You shall be called the Toltec for having created ad formed us, oh Feathered Serpent”

Popol Vuh I.1

The Toltec is wise, is a fire, a torch, a thick torch that does not smoke. Makes wise others faces, makes them take a heart. Does not go above things: stops, reflects, observes.

Codex Matritense

The Toltec is a mirror bored on both sides. His is the ink, the codices; He himself is writing and wisdom, path, accurate guide for others; leads people and things, and is an authority on human affairs

Codex Matritense

The Toltec is careful; respects tradition, possesses the knowledge transmission and he teaches others, follows the truth. Makes us take a face and develop it, opens our ears, and enlightens us. He is teacher of teachers

Codex Matritense

Currently, the term "Toltec" is used by various New Age groups and by neo-nagualism practitioners. On the other hand, groups who claim to rescue the national identity roots assert without proof, having recuperated the original use of the name, applying it to anyone who follows the Toltec life principles; these are not validated by the Popper's falsifiability principle


The idea of neo-shamanism groups, derived from the author Carlos Castaneda, is summarized in that a lifestyle can be lived with respect for elders, to obtain knowledge and preserve it without harming others.

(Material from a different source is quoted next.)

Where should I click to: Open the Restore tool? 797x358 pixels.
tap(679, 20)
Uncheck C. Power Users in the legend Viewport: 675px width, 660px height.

From the neo-shamanism movement point of view, Ken Eagle mentions in his book similar topics as Carlos Castaneda, with the exception that makes connection with elements of the army of United States (Rangers) rather than the term originally used by Castaneda, Stalkers. In the book the Toltec path also recounts situations that appear to be alien channels, which removes historical seriousness from the term.

Carlos Castaneda refers generically to the Toltec as "secret conservators" in his book The Second Ring of Power, and in recent years a movement has been created divided into two parts, on the one hand the books by Don Miguel Ruiz, that shows a series of ideas or moral principles, and on the other hand a series of courses New Age type, that advertises on the handling of a return to the roots.

Further reading

External links


  1. Must point out that the "Huehuetlahtolli" is a series of texts collected from Aztec informers by Spanish missionaries: by the 16th century, the archaeological Toltec had disappeared.